__What the task asks__
Look through the listing for the string "will" and copy out every line that holds it.
Segment Start: Extracted information
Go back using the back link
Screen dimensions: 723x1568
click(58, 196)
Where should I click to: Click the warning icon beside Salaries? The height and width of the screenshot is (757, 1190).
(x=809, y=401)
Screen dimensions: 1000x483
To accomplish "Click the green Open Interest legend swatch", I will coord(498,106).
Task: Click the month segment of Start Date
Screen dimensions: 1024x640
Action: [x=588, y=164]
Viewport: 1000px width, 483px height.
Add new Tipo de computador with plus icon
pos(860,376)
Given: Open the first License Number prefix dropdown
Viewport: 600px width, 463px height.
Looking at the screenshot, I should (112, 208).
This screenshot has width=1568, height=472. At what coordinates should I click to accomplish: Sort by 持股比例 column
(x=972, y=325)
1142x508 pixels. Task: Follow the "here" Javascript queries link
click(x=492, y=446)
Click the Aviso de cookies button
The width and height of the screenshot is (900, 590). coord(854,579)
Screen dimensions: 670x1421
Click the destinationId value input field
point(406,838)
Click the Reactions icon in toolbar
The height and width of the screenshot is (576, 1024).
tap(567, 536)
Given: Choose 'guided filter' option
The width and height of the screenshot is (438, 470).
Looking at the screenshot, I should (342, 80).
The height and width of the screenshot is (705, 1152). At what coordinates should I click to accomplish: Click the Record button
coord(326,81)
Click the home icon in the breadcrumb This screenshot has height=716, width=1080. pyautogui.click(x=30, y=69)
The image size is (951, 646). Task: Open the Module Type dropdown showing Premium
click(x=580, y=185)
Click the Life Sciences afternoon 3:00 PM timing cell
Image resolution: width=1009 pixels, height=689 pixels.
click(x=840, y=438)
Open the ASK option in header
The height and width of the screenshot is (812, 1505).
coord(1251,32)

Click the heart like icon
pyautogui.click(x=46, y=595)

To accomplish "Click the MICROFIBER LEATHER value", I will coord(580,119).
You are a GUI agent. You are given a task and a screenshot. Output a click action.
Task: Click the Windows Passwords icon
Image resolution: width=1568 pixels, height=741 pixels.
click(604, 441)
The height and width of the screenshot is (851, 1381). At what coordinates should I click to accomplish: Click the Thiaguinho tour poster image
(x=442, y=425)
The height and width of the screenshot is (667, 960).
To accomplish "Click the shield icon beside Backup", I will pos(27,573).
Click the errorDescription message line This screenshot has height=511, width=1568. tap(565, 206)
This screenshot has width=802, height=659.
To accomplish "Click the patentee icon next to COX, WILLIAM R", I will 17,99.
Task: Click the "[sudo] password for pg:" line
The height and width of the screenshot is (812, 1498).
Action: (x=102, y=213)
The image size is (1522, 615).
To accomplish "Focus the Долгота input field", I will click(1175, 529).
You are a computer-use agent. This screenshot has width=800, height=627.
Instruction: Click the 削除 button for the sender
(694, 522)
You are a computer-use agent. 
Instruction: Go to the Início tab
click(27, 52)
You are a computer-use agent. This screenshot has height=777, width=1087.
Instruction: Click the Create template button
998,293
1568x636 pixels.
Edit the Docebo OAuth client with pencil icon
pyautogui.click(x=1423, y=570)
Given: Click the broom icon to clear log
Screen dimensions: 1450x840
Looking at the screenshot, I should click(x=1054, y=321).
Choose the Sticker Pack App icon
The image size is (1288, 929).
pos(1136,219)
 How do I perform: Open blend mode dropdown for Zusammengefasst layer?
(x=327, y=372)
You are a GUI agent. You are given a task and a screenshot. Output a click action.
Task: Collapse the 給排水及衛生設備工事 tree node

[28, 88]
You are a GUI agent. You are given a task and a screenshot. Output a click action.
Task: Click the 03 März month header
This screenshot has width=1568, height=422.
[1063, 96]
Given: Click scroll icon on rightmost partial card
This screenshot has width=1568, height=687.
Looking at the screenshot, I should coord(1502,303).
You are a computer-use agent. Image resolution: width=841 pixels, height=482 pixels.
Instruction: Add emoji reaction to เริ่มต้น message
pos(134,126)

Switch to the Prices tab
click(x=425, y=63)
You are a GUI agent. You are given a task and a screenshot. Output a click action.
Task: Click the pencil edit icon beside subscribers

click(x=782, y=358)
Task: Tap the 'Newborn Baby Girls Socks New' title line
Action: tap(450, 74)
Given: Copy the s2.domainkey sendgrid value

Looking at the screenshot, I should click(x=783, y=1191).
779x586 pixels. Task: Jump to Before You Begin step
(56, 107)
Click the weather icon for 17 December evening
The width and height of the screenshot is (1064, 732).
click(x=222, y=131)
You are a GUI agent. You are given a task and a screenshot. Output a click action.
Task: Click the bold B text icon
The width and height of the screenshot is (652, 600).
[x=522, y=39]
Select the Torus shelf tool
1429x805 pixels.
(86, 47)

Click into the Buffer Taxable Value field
Segment End: Extracted information
__Result below__
To accomplish "Click the green Open Interest legend swatch", I will coord(498,106).
To accomplish "Click the MICROFIBER LEATHER value", I will coord(580,119).
To accomplish "Click the shield icon beside Backup", I will pos(27,573).
To accomplish "Click the patentee icon next to COX, WILLIAM R", I will 17,99.
To accomplish "Focus the Долгота input field", I will click(1175, 529).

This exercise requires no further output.